The memories and viewpoints presented have been organized and edited for brevity and clarity.
ORIGINS OF REINTRODUCTION
In 1988, Congress charged federal wildlife managers with studying a reintroduction of wolves, which were added to the endangered species list in 1974. A 592-page report, “Wolves for Yellowstone?,” arrived in Congress two years later. Funding for another extensive study that would actually OK moving wolves — an environmental impact statement — came two years later, in 1992. In the ensuing two years, federal officials held 130 public meetings and analyzed 180,000 comments. By 1994, the plan was decided: Establish a “nonessential, experimental” population of wolves in Yellowstone and central Idaho.
MARC RACICOT:
Marc Racicot served as governor of Montana from 1993 until 2001. Prior to that, he was the state’s attorney general. A former chair of the Republican National Committee and current advisory board member of the Mansfield Center at the University of Montana, Racicot remains active in political issues from his home in Helena.
There was resistance on the side of those who opposed reintroduction, and there was enthusiasm on the other side. You don’t have to be a rocket scientist to figure out that it was a very difficult series of questions with a very small margin for error.
It actually was quite pitched — there was an intensity to it. But those days were different than they are now, and even though it was frank, and candid, and to the point, it was also constructive.
RENEE ASKINS, FOUNDER OF THE WOLF FUND:
Renee Askins, founder of the Wolf Fund, was a crucial advocate for the reintroduction of wolves to Yellowstone National Park. Outside magazine wrote that Askins was “to wolves what Jane Goodall was to chimpanzees.” Interior Secretary Bruce Babbitt called her the “den mother” of reintroduction. She lives in Jackson Hole, Wyoming.
The purpose of the Wolf Fund was the reintroduction of wolves to Yellowstone and essentially the coordination of both private and governmental entities and agencies.

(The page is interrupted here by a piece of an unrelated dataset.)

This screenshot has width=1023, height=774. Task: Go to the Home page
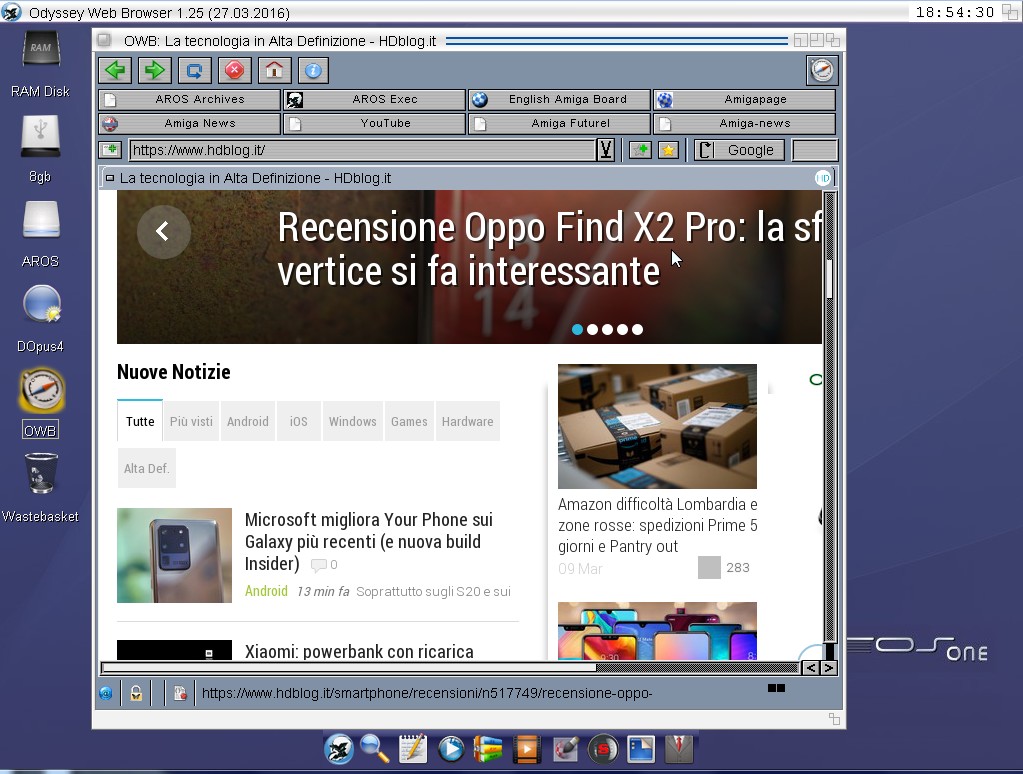274,70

Our regional and local [advocacy] efforts were vital, but it was creating the national momentum and interest that would essentially give cover to [Bruce Babbitt] the head of Interior [and] the head of the Park Service, William Penn Mott. He made this personal, he made it his goal for his tenure as director of the National Park Service to achieve that. It wouldn’t have happened without the tacit approval of people like [Wyoming Sen. Al] Simpson.
MARC RACICOT:
Efforts were made to try and contribute in good faith to a holistic discussion of the issue and come to a conclusion that was not based on anything other than strong factual evidence. The backdrop for the discussion was a strong position of opposition by the agricultural communities across the state.
JIM MAGAGNA, WYOMING LIVESTOCK LOBBYIST:
Jim Magagna, of Sweetwater County, serves as the executive vice president of the Wyoming Stock Growers Association and has been lobbying on behalf of livestock interests in Wyoming for 49 years. He’s a lifelong sheep rancher, attorney by training and former Wyoming Office of State Lands and Investments director.

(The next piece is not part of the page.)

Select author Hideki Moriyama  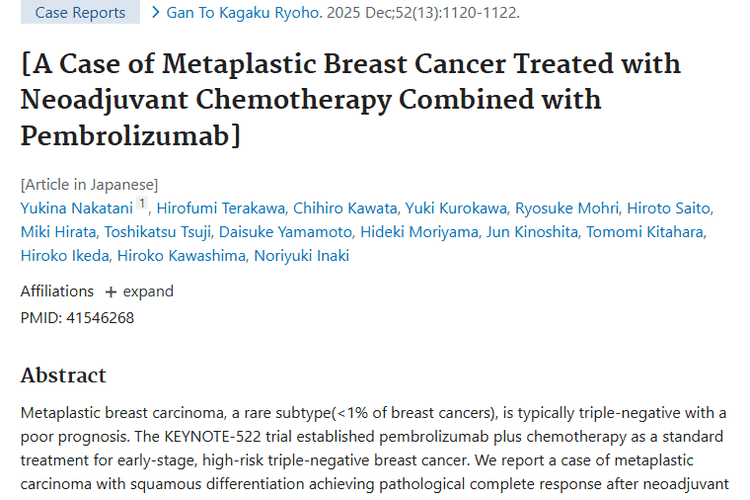point(420,232)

There was certainly strong opposition in the ranching community and in all of the states, particularly in Wyoming. I do know that the Wyoming Farm Bureau took the initiative and filed litigation designed to stop the introduction from taking place. There was litigation filed on the other side by some of the environmental groups.
SUZANNE STONE, WOLF RECOVERY FOUNDATION:
Suzanne Stone, of Boise, has advocated for wolves her entire adult life. After working with the Wolf Recovery Foundation, she co-founded the Wood River Wolf Project and went on to lead the International Wildlife Coexistence Network.
In 1995 I was on the ground in Idaho, part of the field team to help support their arrival in the state. There were signs around town saying, “Kill all the wolves and all people who bring them here.” So it was a very tense period.
Renee [Askins] was my role model. She was just a force of nature, and she was so wonderful. I remember going to some of the early meetings where she presided. I just thought, “Gosh, when I grow up, I want to be her.”
RENEE ASKINS:
I spoke everywhere from Dubois, Cody, Gardiner, Livingston — the whole focus of the Wolf Fund was the Yellowstone ecosystem. My role was not to go into these communities and tell them or try to convince them, but really to listen to them and their concerns. Then try to respond to those concerns. I was very interested in what the questions were, what the fears were.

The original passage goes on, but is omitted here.